En chemin, je captais cette scène familière. Elle est souvent sur les publicités dont je parlais plus haut et veut donner une image des îles tropicales sereine, décontractée avec
un soupçon d'authenticité. Je l'ai modernisée avec le téléphone consulté avec autant d'application que met un homme d'affaire à relever ses mails dans les transports qui le conduisent
vers ses rendez-vous professionnels. Cette photo ne peut être prélévée sur la page, mais je peux vous la proposer à partir de 500 $...
J'ai placé en suivant une série de vues de l'îlet où Robert nous déposa et où nous restâmes une heure à paresser. Une heure délicieuse.
Les pêcheurs de Le François ne le sont plus vraiment. Pour certainement plus de revenus que la vente de leurs prises la plupart promènent les touristes. Ils se connaissent tous, se croisent souvent
sur le lagon et ont l'habitude de s'échanger leurs passagers au gré de leurs envies d'aller voir plus loin où de rentrer à la Marina. Sur le chemin du retour Robert aborda un collègue qui avait
besoin d'un transfert. Ce dernier nous accueillit avec ces mots :
Eh ! tu as quelque chose de blanc sur le front
et il se touchait le menton pour appuyer du geste son propos.
La passagère interpelée, qui ne se doutait pas d'un stratagème se frotta le menton.
Tu sais, nous en Martinique, le front nous l'avons là
continua le pêcheur en se touchant le haut de la tête.
Ce n'était rien qu'un petit jeu innocent mais il fit rire toute la galerie embarquée.

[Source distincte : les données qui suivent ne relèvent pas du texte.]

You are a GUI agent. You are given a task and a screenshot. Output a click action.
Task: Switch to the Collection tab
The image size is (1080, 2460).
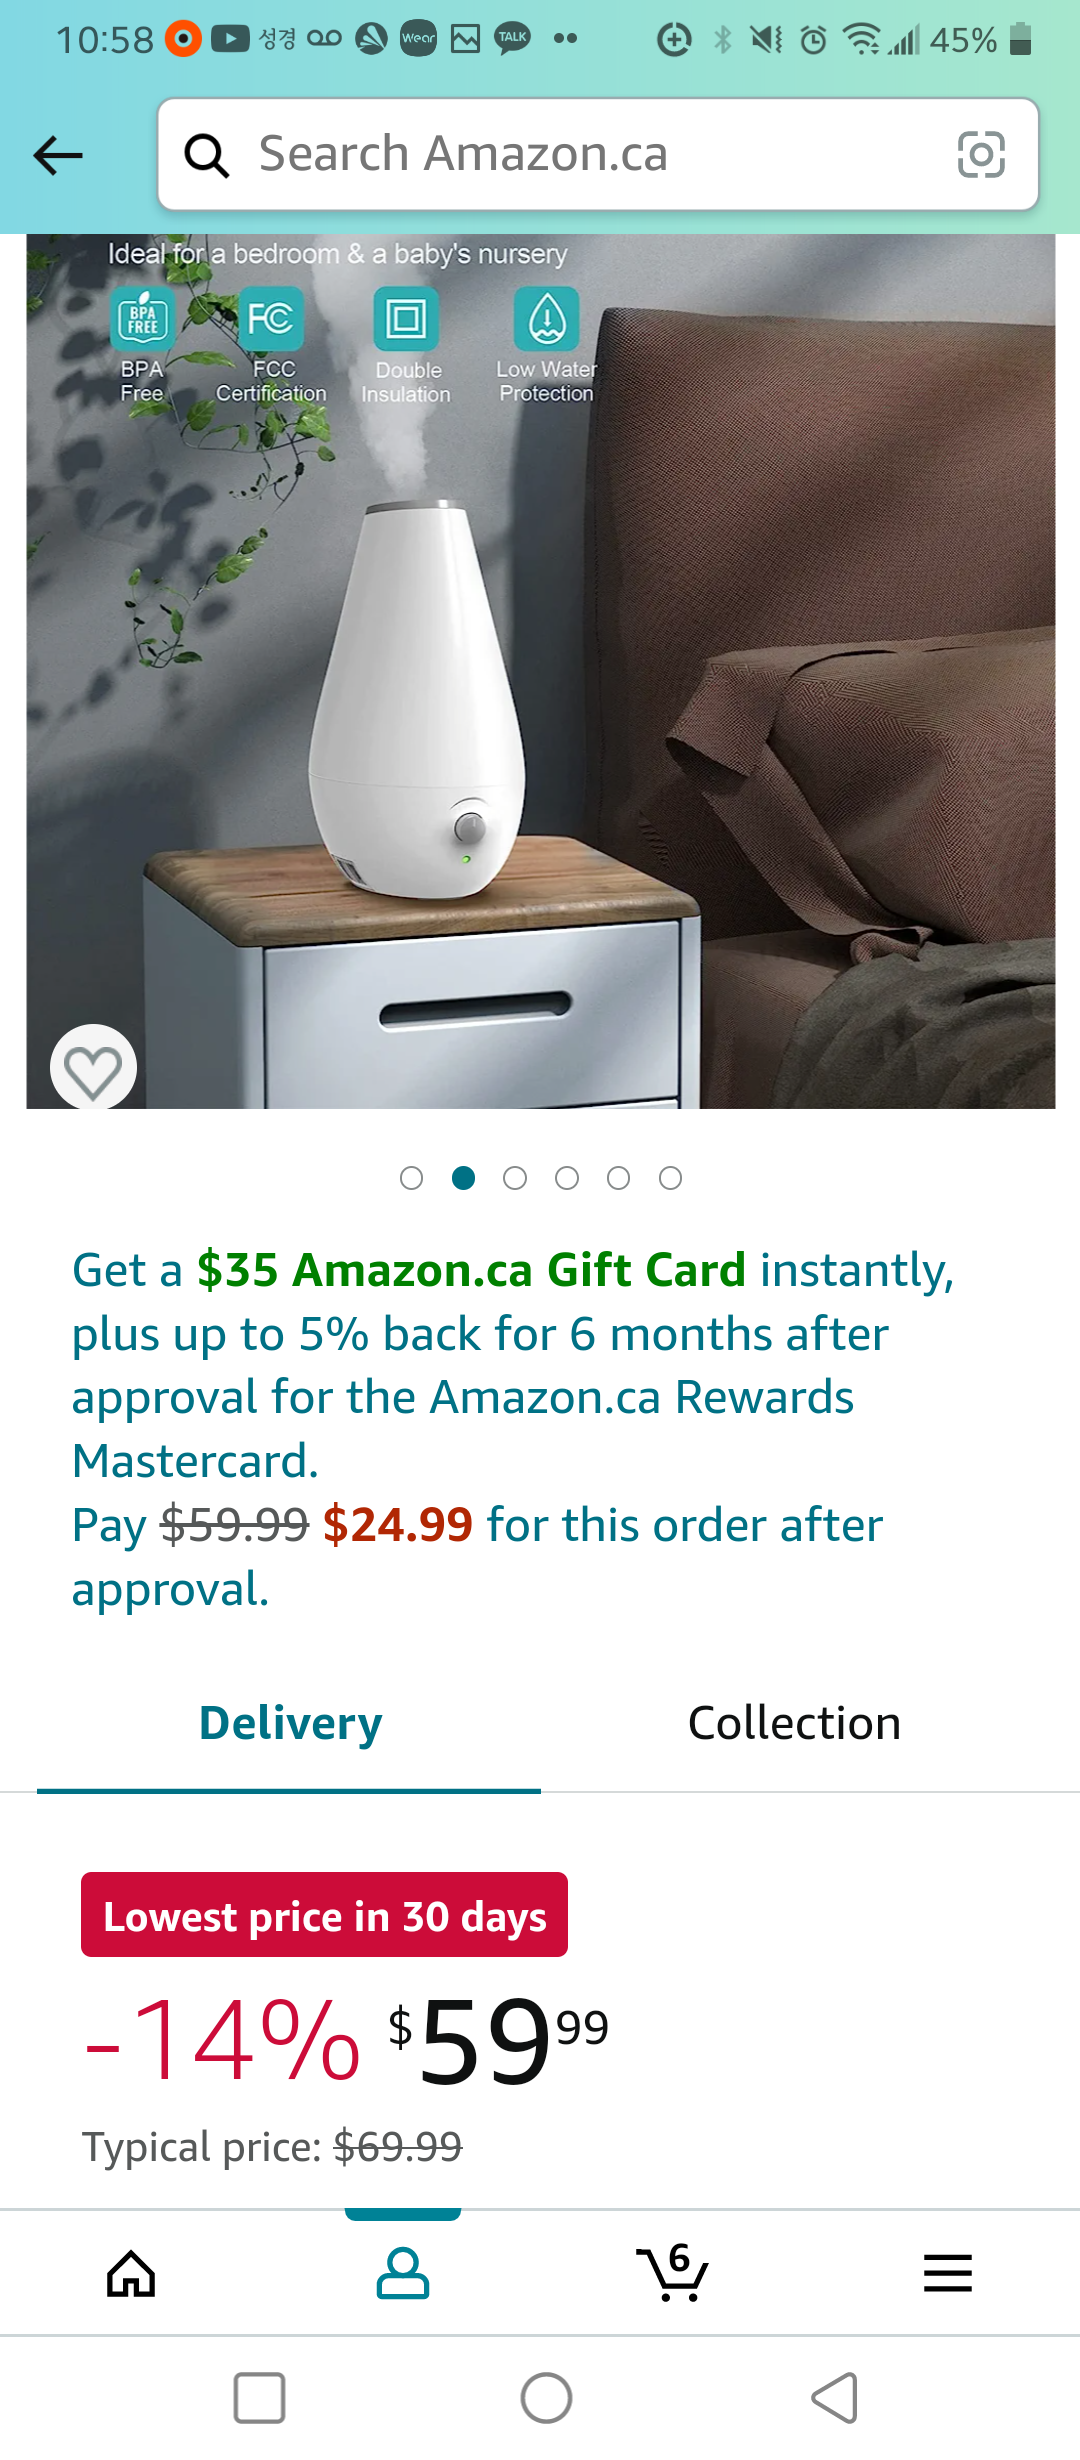point(795,1724)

Après cela je repensais à Joséphine dans sa baignoire...
N'ayant pas suffisament de client pour composer un repas, Robert nous conseilla d'aller déjeuner chez Millo, sur le port et, n'étant plus avec nous, la pluie se remit à tomber.
Pour 25 euros seulement cet homme nous avait fait vivre une excellente matinée et fait partager sa connaisance des lieux, l'eau comme le ciel. Un magicien ! Et par chance il ne se passa
rien de fâcheux à bord : pas de panne moteur, pas d'incendie, pas de naufrage rien n'arriva de ce qui arrive chaque fois que je prends pied sur un bateau.
La gastronomie chez Millo ainsi que le service, toujours un peu lent, furent fidèles aux habitudes martiniquaises. Aline dit que les plats sont cuisinés et que c'est pour cela qu'il faut les attendre.
Acceptant cette remarque, je recommande cette table, avec la mésaventure de notre retour en Europe, je ne la recommande plus du tout...
A l'hôtel Cap Est Lagoon Resort & Spa une surprise nous attendait. Le personnel de service en chambre était en grève. Julie qui connaissait maintenant l'existence du code du travail avait entendu qu'une
nouvelle loi prévoyait de s'attaquer à ce gros machin au désavantage des salariés. Toute seule elle s'était mise en tête
de s'y opposer. Qu'y pouvions nous ? Rien. Il faut laisser s'exprimer la jeunesse qui s'inquiète pour son avenir. Il est si important pour elle de savoir ce que vont devenir ses indemnités prud'hommales
en cas de licenciement sans cause réelle et sérieuse. Nous croyions Julie rêvant sur le 1321, elle réfléchissait à tout cela et méditait ses moyens d'action.